Use this to query support without constructing a streaming_groupby. A true return implies that an aggregate() call with a value column of values_type and an aggregation of kind will not be rejected on type/kind grounds.

Parameters:
  • values_type – Type of the value column the aggregation would run on

  • kind – Aggregation kind

Returns:

True if the combination is supported, false otherwise

struct aggregation_request#
#include <groupby.hpp>

Request for groupby aggregation(s) to perform on a column.

The group membership of each value[i] is determined by the corresponding row i in the original order of keys used to construct the groupby. I.e., for each aggregation, values[i] is aggregated with all other values[j] where rows i and j in keys are equivalent.

values.size() column must equal keys.num_rows().

Public Members

column_view values#

The elements to aggregate.

std::vector<std::unique_ptr<groupby_aggregation>> aggregations#

Desired aggregations.

struct scan_request#
#include <groupby.hpp>

Request for groupby aggregation(s) for scanning a column.

The group membership of each value[i] is determined by the corresponding row i in the original order of keys used to construct the groupby.

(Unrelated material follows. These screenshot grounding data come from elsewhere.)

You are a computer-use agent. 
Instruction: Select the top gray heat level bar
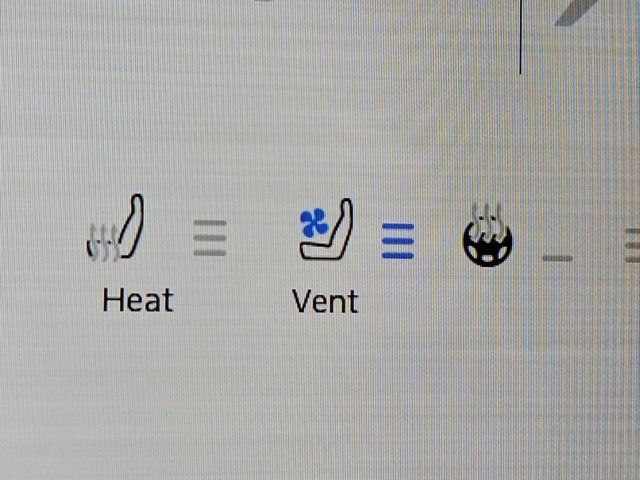(210, 223)
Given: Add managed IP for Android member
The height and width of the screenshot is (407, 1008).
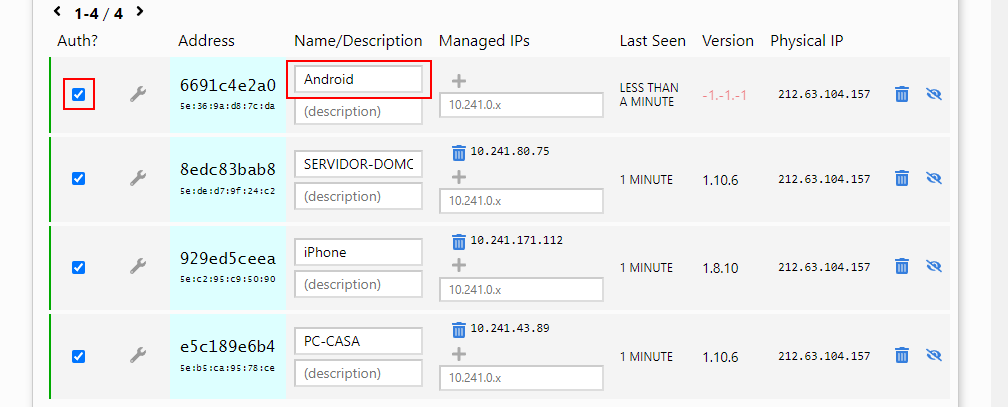Looking at the screenshot, I should (458, 81).
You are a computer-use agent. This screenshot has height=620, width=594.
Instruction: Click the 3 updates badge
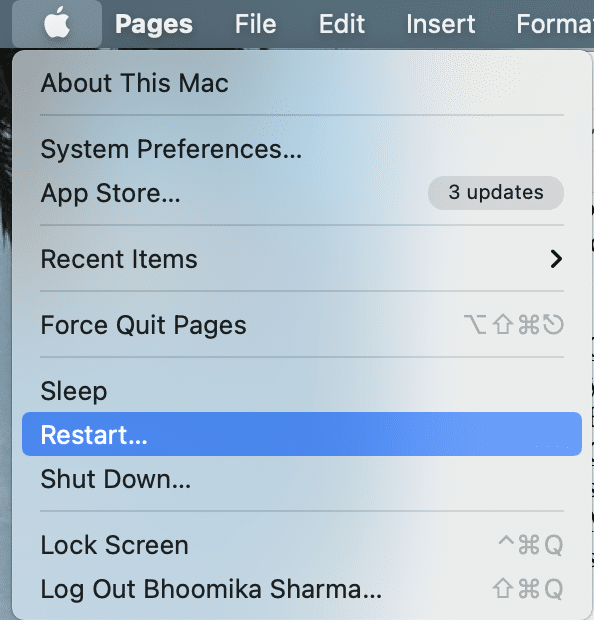[496, 193]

I.e., for each aggregation, values[i] is aggregated with all other values[j] where rows i and j in keys are equivalent.

values.size() column must equal keys.num_rows().

Public Members

column_view values#

The elements to aggregate.

std::vector<std::unique_ptr<groupby_scan_aggregation>> aggregations#

Desired aggregations.

struct aggregation_result#
#include <groupby.hpp>

The result(s) of an aggregation_request

For every aggregation_request given to groupby::aggregate an aggregation_result will be returned. The aggregation_result holds the resulting column(s) for each requested aggregation on the requests values.

Public Members

std::vector<std::unique_ptr<column>> results = {}#

Columns of results from an aggregation_request

class groupby#
#include <groupby.hpp>

Groups values by keys and computes aggregations on those groups.

Public Functions

explicit groupby(table_view const &keys, null_policy null_handling = null_policy::EXCLUDE, sorted keys_are_sorted = sorted::NO, std::vector<order> const &column_order = {}, std::vector<null_order> const &null_precedence = {})#

Construct a groupby object with the specified keys

If the keys are already sorted, better performance may be achieved by passing keys_are_sorted == true and indicating the ascending/descending order of each column and null order in column_order and null_precedence, respectively.

Note

This object does not maintain the lifetime of keys. It is the user’s responsibility to ensure the groupby object does not outlive the data viewed by the keys table_view.

Parameters:
  • keys – Table whose rows act as the groupby keys

  • null_handling – Indicates whether rows in keys that contain NULL values should be included

  • keys_are_sorted – Indicates whether rows in keys are already sorted

  • column_order – If keys_are_sorted == YES, indicates whether each column is ascending/descending. If empty, assumes all columns are ascending. Ignored if keys_are_sorted == false.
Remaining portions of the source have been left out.